Hugh Tomlinson QC, representing Lord Prescott, Law, Jonsson, Chapman and others, had told the court that people had “effectively been under surveillance” and said material from Mulcaire’s seized notes was needed so that levels of damage could be assessed.
The judge was told by lawyers that material which would be examined included invoices, “electronic communications” and faxes, notebooks and information from mobile phones.
About 30 people, including jockey Kieren Fallon, politicians Tessa Jowell, Chris Bryant and Mark Oaten, interior designer Kelly Hoppen, sports agent Sky Andrew and former Football Association boss David Davies and ex-soccer player and Professional Footballers’ Association boss Mick McGuire, have made damages claims, say lawyers.
During the hearing Mr Justice Vos spoke of the public interest in “getting to the bottom” of the News of the World phone-hacking allegations.
He said: “We know very well there is great public interest in what went on.
“The whole thing is conducted in the glare of publicity and it is a case where there is, at least, one argument for saying there is a public interest in getting to the bottom of it so nobody can, after this case is concluded, say, ‘Oh this claimant didn’t get what they were due’.”
Michael Silverleaf QC, for News of the World publisher News Group Newspapers (NGN), said the newspaper had admitted intercepting messages and there was “very little in dispute”. He said he was concerned to keep legal costs down.

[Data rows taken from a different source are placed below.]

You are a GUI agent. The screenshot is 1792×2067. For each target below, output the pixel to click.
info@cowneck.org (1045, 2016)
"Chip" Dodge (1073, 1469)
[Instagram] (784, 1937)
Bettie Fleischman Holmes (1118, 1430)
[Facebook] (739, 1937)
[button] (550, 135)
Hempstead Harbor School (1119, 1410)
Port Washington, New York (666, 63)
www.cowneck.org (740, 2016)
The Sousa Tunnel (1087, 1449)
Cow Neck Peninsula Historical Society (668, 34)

Hugh Tomlinson QC, said NGN’s desire to “limit disclosure” was “understandable”, adding: “It wants to put a lid on the wrongdoing it got up to over the years.
“What many of the claimants are concerned with is finding out what actually happened.”
The judge is due to hear evidence relating to a group of “lead claimants” at a trial in January and assess damages. Any rulings he makes are expected to provide a blueprint for the way other claims are dealt with.
He is also due to examine the progress of litigation at a case management hearing in on Friday.